Sir Karl R. Popper (1902-1994) was an Austro-British philosopher. Popper was a Fellow of the Royal Society and of the British Academy. He is considered one of the most influential philosophers of science of the 20th century.

Notable Contributions

Sourced

Popper, K. (1959). The Logic of Scientific Discovery. London: Hutchinson & Co.

According to my proposal, what characterizes the empirical method is its manner of exposing to falsification, in every conceivable way, the system to be tested. Its aim is not to save the lives of untenable systems but, on the contrary, to select the one which is by comparison the fittest, by exposing them all to the fiercest struggle for survival.

Now it is far from obvious, from a logical point of view, that we are justified in inferring universal statements from singular ones, no matter how numerous; for any conclusion drawn in this way may always turn out to be false: no matter how many instances of white swans we may have observed, this does not justify the conclusion that all swans are white.

My view may be expressed by saying that every discovery contains ‘an irrational element’, or ‘a creative intuition’, in Bergson’s sense. In a similar way Einstein speaks of the ‘search for those highly universal laws . . . from which a picture of the world can be obtained by pure deduction. There is no logical path’, he says, ‘leading to these . . . laws. They can only be reached by intuition, based upon something like an intellectual love (‘Einfühlung’) of the objects of experience.’

Popper, K. (1963). Conjectures and Refutations: The Growth of Scientific Knowledge. London: Routledge & Kegan Paul.
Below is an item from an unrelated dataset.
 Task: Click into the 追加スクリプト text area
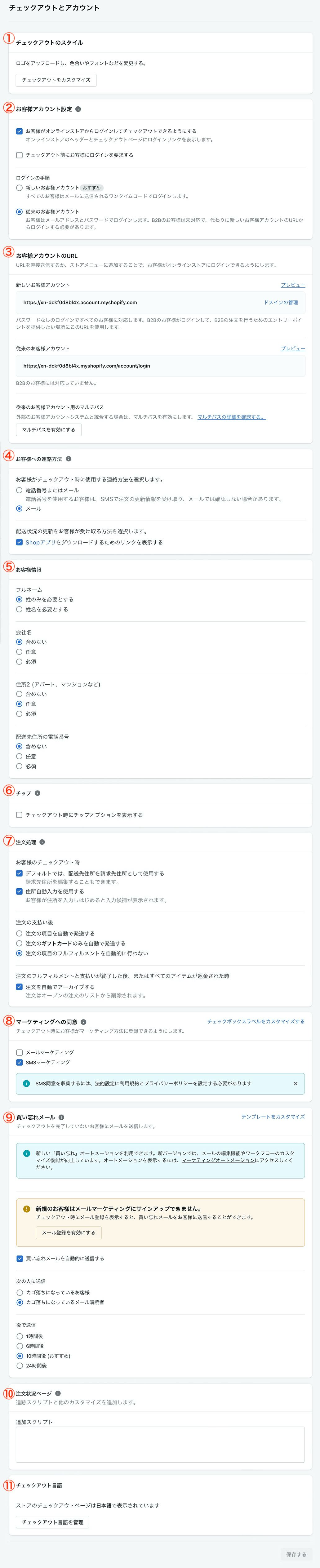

Those among our theories which turn out to be highly resistant to criticism, and which appear to us at a certain moment of time to be better approximations to truth than other known theories, may be described, together with the reports of their tests, as ‘the science’ of that time. Since none of them can be positively justified, it is essentially their critical and progressive character  –  the fact that we can argue about their claim to solve our problems better than their competitors  –  which constitutes the rationality of science.

Popper, K. (1978). Three Worlds. The University of Michigan.

There is the physical universe, world 1, with its most important sub-universe, that of the living organisms. World 2, the world of conscious experience, emerges as an evolutionary product from the world of organisms. World 3, the world of the products of the human mind, emerges as an evolutionary product from world 2. In each of these cases, the emerging product has a tremendous feedback effect upon the world from which it emerged.

The feedback effect between world 3 and world 2 is of particular importance. Our minds are the creators of world 3; but world 3 in its turn not only informs our minds, but largely creates them.

The creation of new ideas, of new theories, is partly non-rational. It is a matter of what is called ‘intuition’ or ‘imagination’. But intuition is fallible, as is everything human. Intuition must be controlled through rational criticism, which is the most important product of human language. This control through criticism is the rational aspect of the growth of knowledge and of our personal growth.